Somewhere in a breathtakingly beautiful area I was picked up in an old red and white pickup truck driven by a big, bearded, broad-chested fellow in a red flannel shirt. He immediately turned to me, smiled, and said, “Wanna smoke some Columbian? And I don’t mean British Columbian.” So me and this happy Canadian woodsman smoked a cigar-sized joint driving through the endless woods. It turned out that he wasn’t a woodsman, he was a teacher of Native kids in a one-room schoolhouse, which is where we he was going. It was an old log cabin. Wow, people actually did shit like teach Native kids in log cabins. He gave me a few of his “British Columbian Bombers” for the road.
[I’ve never used this newsletter for the purposes of selling anything, nor am I trying to sell you my book, for which I make almost nothing anyway. However, I did write a book called Going Hollywood, that was very nicely published in 2009 and is for sale online at Amazon, etc. Personally, I’m rather proud of it, even if it is the worst-selling of my three books. At horror conventions I can’t give this book away.

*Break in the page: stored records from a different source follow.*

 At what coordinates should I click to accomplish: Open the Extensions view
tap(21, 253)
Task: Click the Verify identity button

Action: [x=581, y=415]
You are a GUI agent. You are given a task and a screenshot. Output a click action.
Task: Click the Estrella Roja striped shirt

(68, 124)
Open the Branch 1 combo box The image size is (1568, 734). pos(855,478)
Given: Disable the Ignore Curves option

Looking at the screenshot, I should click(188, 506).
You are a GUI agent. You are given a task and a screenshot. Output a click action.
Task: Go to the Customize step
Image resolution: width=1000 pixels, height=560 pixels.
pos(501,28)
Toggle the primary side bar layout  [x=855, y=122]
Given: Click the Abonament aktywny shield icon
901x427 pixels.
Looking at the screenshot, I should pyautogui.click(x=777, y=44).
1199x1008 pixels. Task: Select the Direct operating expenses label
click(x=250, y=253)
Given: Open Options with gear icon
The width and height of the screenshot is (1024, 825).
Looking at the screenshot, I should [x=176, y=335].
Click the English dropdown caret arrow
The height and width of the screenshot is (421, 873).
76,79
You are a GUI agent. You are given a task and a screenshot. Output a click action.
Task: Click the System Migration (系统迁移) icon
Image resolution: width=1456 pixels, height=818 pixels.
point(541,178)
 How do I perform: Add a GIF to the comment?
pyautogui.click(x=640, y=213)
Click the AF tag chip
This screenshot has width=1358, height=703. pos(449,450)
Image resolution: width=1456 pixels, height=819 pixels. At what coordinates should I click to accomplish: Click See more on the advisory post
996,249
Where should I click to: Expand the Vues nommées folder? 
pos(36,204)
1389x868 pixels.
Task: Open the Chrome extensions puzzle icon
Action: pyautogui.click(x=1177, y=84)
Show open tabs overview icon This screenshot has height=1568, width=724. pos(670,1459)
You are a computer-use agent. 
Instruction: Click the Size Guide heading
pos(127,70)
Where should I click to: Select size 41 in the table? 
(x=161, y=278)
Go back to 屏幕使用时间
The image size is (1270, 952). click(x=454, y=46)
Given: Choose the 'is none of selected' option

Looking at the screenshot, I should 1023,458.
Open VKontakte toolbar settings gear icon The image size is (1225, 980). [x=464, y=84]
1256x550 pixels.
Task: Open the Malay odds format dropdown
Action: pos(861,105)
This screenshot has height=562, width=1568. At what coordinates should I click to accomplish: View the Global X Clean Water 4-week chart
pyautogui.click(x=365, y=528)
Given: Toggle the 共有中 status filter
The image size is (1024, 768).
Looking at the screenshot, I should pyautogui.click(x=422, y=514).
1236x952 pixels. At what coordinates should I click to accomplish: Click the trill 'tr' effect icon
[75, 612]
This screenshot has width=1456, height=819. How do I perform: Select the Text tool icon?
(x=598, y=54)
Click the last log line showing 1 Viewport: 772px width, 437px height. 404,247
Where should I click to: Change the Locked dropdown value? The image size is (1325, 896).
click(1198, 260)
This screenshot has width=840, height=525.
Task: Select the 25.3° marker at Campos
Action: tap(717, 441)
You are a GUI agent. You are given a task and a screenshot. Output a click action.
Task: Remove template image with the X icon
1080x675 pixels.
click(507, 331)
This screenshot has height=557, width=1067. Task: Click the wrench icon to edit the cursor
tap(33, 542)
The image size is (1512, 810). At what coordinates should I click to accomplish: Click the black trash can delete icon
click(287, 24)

But there is a story within a story here. I hitchhiked to Alaska in the summer of 1977 for the explicit purpose of collecting experience, just like Jack London, to write a book. And it worked, too, except that it took 32 years write it].
OK, so we’re 600 words into this newsletter, and there’s no way we’re getting to Alaska like I thought we might when I started. That’s the beauty of this newsletter, it goes where it wants. Meanwhile, I was smokin’ bombers of Columbian – not British Columbian – on the side of the road, outside Kamloops, British Columbia. It was pouring rain and I was under my poncho. I smoked the jolly woodsman/teacher’s cigar-sized, Bob Marley spliffs. I sat in the rain all night.
Came the fresh new morning, the rain stopped, the sun came out, and a van pulled over. I got in and found two boys and a girl, early twenties, totally trashed, smoking weed and drinking tequila sunrises. They were going all the way to Prince George, another 200 miles north. As it says in my book, “Thank God for friendly freaks. Without them hitchhiking would be impossible.”
A couple of months ago Bruce Campbell and I were driving around narrow curvy roads in the Sausalito Mountains in his spiffy new Genesis. As we were nearly killed by an oblivious oncoming driver, Bruce narrated the scene, “Two Birmingham youths were killed today in a fiery car wreck . . .”
How could this not be a good day? I wrote another episode of the Crack of Dawn, right?